Ativista da Coin em Transição vende frutas, verduras e esponjas do mar no mercado de Málaga Comum. Foto: Inés Benítez/IPS
Málaga, Espanha, 8/4/2013 – Pão de farinha integral de centeio, alface e acelga são alguns dos produtos oferecidos no pequeno mercado ecológico da horta urbana El Caminito, nesta cidade espanhola, com preços fixados em “comum”, uma das mais de 30 moedas sociais que circulam neste país.

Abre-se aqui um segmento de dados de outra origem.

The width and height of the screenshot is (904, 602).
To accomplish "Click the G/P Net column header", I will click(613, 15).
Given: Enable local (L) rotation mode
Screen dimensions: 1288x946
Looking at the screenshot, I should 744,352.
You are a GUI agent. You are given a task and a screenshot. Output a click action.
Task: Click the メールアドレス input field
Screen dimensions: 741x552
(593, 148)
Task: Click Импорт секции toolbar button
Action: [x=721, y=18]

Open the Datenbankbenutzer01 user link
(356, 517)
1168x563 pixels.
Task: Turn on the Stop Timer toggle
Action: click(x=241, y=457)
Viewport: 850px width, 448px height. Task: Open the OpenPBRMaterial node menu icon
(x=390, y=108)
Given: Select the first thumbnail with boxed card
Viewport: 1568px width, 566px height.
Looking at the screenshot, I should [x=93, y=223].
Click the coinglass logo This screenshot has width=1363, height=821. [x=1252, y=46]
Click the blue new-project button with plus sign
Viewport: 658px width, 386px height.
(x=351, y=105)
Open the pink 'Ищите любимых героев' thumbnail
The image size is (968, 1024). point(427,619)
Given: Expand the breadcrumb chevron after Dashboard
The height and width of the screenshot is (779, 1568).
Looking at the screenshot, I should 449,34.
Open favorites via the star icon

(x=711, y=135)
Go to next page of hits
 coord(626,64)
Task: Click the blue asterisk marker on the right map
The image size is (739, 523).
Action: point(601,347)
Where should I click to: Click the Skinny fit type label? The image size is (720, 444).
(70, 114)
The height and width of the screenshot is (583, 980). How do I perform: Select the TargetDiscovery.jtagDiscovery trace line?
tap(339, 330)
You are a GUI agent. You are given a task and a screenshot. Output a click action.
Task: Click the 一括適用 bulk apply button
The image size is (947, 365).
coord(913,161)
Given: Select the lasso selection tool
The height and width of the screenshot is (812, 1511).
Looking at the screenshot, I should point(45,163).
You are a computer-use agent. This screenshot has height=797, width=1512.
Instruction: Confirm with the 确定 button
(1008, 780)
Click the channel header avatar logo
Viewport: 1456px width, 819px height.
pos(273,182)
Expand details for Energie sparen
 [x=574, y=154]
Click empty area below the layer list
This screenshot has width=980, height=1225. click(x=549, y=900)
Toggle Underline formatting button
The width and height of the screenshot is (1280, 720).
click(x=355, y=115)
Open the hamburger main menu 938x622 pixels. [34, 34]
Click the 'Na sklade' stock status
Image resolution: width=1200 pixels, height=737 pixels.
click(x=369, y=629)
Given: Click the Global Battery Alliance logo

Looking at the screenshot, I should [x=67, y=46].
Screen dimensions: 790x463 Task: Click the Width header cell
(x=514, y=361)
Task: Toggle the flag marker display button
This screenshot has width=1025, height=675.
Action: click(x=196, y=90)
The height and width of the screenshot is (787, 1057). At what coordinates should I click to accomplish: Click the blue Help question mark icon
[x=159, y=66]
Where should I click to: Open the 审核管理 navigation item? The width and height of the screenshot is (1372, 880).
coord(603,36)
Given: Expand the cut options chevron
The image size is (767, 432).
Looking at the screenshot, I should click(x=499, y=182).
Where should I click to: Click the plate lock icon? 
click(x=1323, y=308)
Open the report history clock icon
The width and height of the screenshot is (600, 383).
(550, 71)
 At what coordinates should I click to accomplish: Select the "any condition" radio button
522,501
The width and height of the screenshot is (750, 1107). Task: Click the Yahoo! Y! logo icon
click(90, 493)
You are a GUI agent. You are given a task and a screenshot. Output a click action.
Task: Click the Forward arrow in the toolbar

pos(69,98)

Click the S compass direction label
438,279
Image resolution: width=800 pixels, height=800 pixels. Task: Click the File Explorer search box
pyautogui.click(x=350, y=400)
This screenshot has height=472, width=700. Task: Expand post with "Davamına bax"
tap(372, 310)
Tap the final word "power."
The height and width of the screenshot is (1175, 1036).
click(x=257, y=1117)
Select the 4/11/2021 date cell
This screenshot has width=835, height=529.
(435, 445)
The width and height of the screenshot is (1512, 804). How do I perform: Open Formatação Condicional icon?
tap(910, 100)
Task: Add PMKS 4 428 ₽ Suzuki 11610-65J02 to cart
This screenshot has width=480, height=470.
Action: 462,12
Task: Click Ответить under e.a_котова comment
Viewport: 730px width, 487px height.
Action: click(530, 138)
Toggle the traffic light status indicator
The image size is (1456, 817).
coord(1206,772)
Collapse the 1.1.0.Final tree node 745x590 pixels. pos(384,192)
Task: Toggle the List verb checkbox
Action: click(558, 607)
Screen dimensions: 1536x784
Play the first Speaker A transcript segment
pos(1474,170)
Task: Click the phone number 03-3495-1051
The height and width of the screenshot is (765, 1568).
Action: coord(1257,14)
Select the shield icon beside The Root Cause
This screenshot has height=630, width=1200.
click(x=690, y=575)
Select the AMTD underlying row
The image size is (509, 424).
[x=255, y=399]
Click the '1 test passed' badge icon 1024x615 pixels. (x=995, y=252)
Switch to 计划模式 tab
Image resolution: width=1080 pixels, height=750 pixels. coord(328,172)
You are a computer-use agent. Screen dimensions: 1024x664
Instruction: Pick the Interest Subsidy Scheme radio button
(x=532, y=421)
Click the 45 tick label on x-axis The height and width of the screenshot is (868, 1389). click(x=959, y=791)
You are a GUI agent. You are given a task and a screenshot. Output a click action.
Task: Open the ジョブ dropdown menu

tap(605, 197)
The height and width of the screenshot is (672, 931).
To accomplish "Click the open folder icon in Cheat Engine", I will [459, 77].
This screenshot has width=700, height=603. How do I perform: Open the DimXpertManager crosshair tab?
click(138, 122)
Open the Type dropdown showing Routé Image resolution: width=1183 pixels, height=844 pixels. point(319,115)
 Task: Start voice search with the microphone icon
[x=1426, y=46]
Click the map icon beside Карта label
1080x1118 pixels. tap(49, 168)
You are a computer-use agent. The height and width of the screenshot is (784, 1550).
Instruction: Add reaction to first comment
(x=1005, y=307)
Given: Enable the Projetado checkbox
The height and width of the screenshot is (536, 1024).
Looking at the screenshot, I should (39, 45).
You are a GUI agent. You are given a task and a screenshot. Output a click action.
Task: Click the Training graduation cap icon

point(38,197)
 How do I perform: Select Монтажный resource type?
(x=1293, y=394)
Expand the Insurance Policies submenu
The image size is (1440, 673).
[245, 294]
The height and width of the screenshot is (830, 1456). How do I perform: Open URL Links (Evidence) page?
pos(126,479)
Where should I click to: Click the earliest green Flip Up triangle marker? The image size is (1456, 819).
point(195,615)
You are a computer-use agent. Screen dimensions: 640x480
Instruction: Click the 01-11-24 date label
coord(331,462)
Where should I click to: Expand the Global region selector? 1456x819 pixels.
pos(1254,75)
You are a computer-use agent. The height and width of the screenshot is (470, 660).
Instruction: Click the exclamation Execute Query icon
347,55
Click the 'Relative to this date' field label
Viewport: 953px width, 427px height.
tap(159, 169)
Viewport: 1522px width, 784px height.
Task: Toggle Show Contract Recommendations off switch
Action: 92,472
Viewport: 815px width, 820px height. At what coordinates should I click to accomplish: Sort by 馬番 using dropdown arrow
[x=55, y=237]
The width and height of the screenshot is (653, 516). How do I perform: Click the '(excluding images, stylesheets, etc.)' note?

“O objetivo é buscar uma alternativa para a chaga do capitalismo selvagem e semear a base de uma sociedade mais justa e solidária”, disse à IPS o ativista David Chapman, da plataforma Málaga Comum, a rede responsável pelo mercado e pela qual mais de 700 usuários registrados podem trocar bens e serviços usando o comum como moeda e postando as transações na internet.
Na Espanha coexistem mais de 30 moedas locais complementares ao euro, “ferramentas que permitem o empoderamento das comunidades mediante a troca de produtos e serviços e criação de mercados paralelos”, explicou à IPS o economista e escritor Julio Gisbert.
O comum, o laço e o coín, em Málaga; o puma, em Sevilha; o zoquito, em Jerez de la Frontera, Cádiz; a pita em Almería; e a justa em Granada, todas no sul da Espanha, são algumas das denominações que compartilham por todo o país a missão de dinamizar a economia local e caminhar para um modelo econômico e produtivo mais sustentável.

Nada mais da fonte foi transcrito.